Of course, there are the brief conversations about who died when and how bad everyone feels. And whose kid came home with lice (and how glad we are it wasn’t ours.) And weight? I’m are always comparing notes on the latest diets, and what I ate or didn’t eat on any given day. But these tend to be brief forays that lead into the serious stuff- “adolescence, doesn’t it suck having teenagers”, “I wanted to kill my husband when…” and “what the hell should we do about Syria,” (I am not a total idiot, and neither are my friends. Between us, we have actually come up with a solution to most of the worlds problems. That’s another post.)

And when it comes to weight? I read the magazines. I watch the talk shows. Our weight is a subject that consumes a lot of us. I know that I can wear a smile for an hour after hopping on the scale and discovering I’ve lost a pound. I might kick a kitten if the reading is a few pounds heavier than the day before. Yet I don’t think I’ve ever had a real conversation with anyone about the actual number.(And doctors offices and health clubs don’t count. Though there is’t really a conversation. Just a statement.”You weigh —.” “oh.”)

I weigh 162 pounds. When I was pregnant I reached what I think was my all time high- but I don’t know because when I’m really heavy I don’t weigh myself- of 220 pounds. I would like to weigh 145 pounds, which according to those statistics in the fitness magazines, is kind of high. But I work out. And I like lunch.

Ok, it’s 168.

When I look in the mirror I see a pretty woman. I like my face. I have a waist line. My breasts are small, so there isn’t much gravity can do with them. I’ve got field hockey player thighs, but they could be defensive line football player thighs. And my belly is just a tiny heart shaped curve, it actually looks kind of cute.

And then, I’m walking in the mall.
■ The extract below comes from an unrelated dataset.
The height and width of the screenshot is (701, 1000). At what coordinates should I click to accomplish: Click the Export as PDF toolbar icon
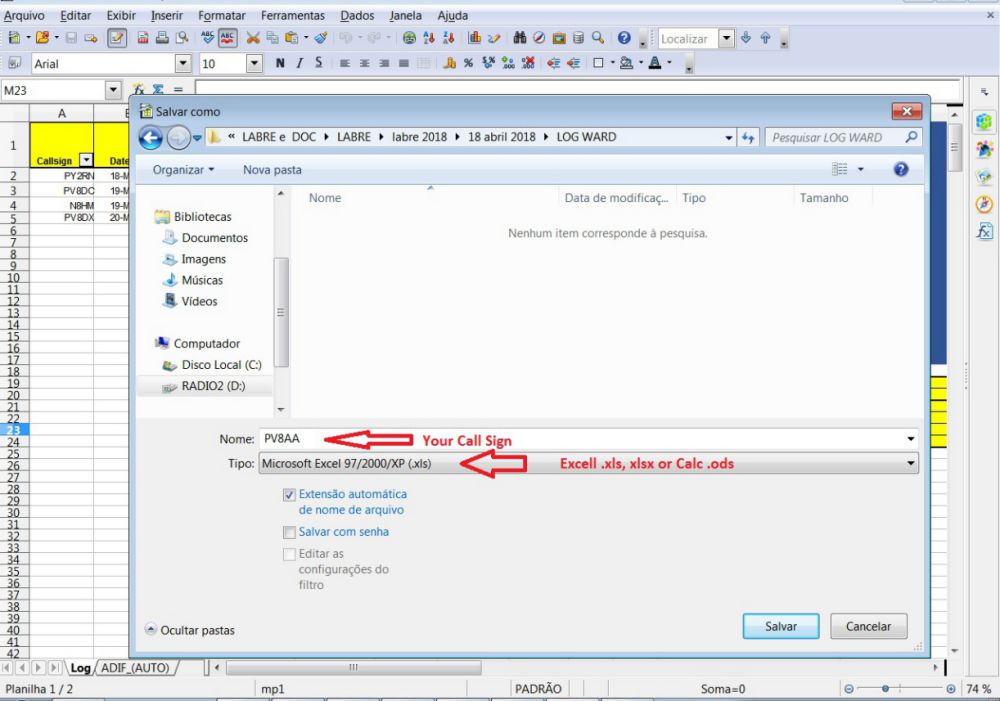tap(144, 38)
I catch a glimpse in a mirror. Staring back at me, is a chunky, middle aged women who really should hire a personal shopper to help her buy blue jeans because the ones I’m wearing make my rear end look the size of the Kardashian’s garage.
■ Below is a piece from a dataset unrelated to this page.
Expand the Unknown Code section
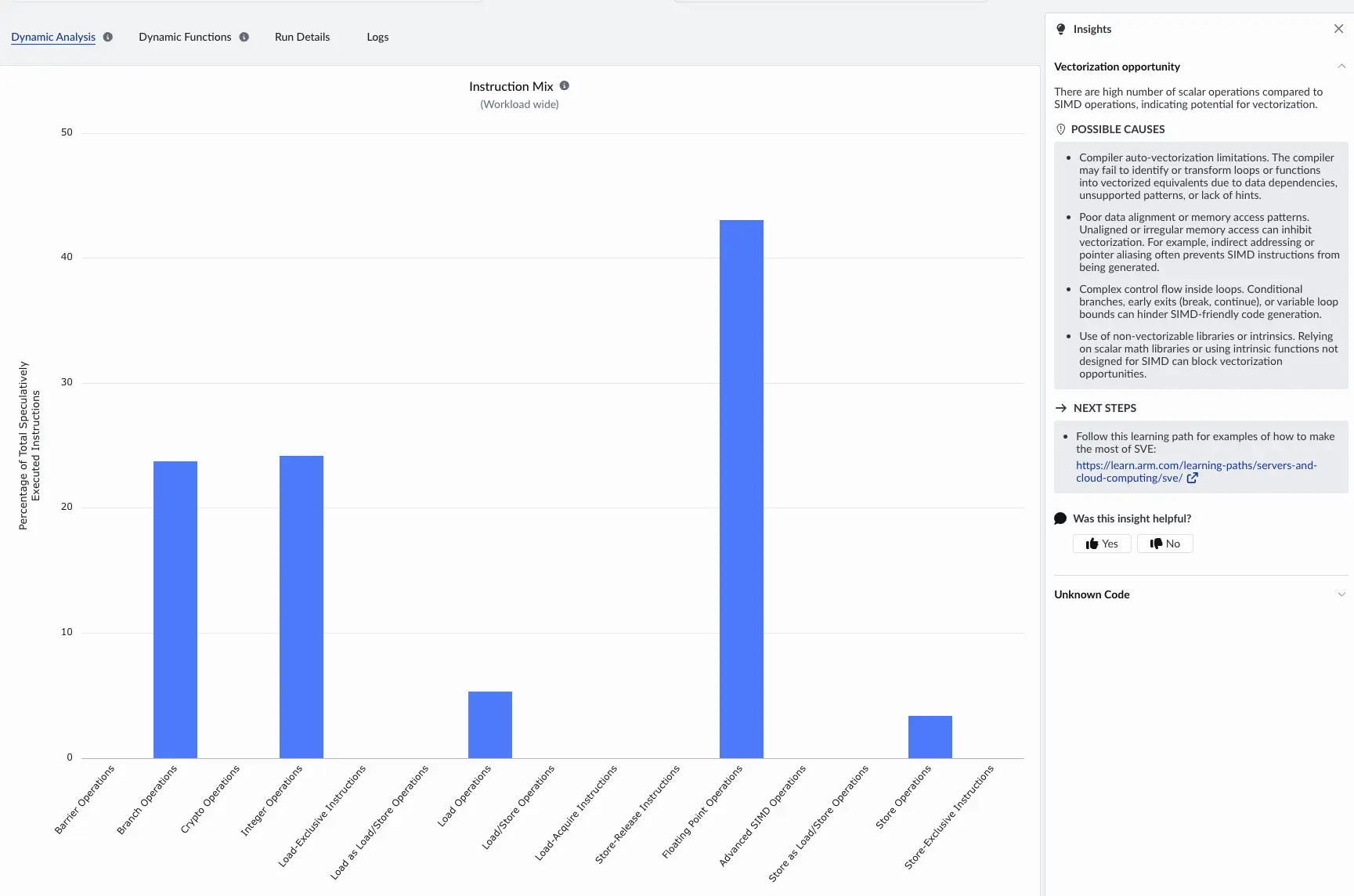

Maybe the mirrors in the mall are trick mirrors designed to make shoppers head screeching into the local department stores in search of Spanx.

Weight matters, but not nearly as much as we think it does. My life isn’t going to magically improve when I weigh 142 pounds. Shopping will be nicer. But I don’t think my friends are going to like me more, my kids aren’t going to start cleaning their rooms without 97 gentle reminders when I weigh a little less.

Lice doesn’t really matter at all, and death matters a lot. I use it as a cattle prod when I am tempted to spend the day at home eating chocolate instead taking my dogs out for a long walk. Not because I’m afraid of the damn calories. Because life is short, and I’d like to spend as much of it as I can walking in the woods with Sophie the Magnificent Wonderpup.

At the end of the day, I guess it’s not what we talk about or don’t talk about with the people we love. It’s how we live our lives when we aren’t busy comparing notes with our neighbors.